BEGIN Data entries

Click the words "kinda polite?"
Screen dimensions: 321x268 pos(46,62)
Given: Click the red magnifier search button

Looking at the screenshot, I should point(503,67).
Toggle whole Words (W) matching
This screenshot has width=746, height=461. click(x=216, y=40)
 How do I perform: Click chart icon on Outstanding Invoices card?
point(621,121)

END Data entries
BEGIN Data entries

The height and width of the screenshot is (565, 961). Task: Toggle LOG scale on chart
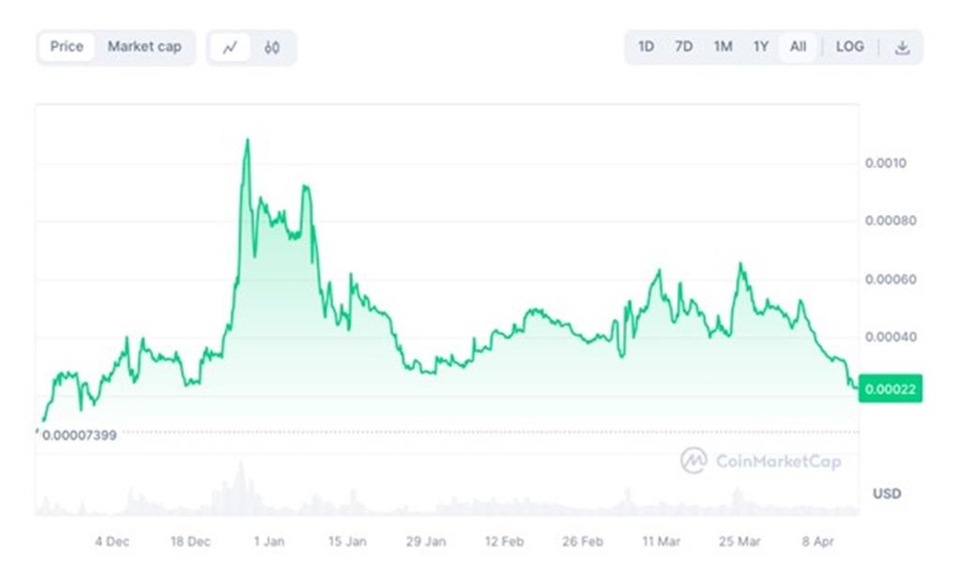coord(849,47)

END Data entries
BEGIN Data entries

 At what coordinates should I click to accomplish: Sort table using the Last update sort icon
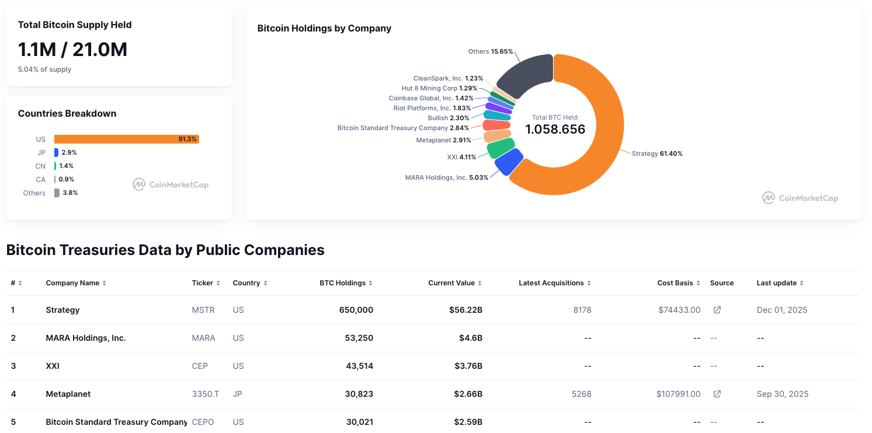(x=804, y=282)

END Data entries

Task brief
Copy the records from the line with "Click the words" through the line with "point(621,121)", both included, as they stand.

Output of the task
Click the words "kinda polite?"
Screen dimensions: 321x268 pos(46,62)
Given: Click the red magnifier search button

Looking at the screenshot, I should point(503,67).
Toggle whole Words (W) matching
This screenshot has width=746, height=461. click(x=216, y=40)
 How do I perform: Click chart icon on Outstanding Invoices card?
point(621,121)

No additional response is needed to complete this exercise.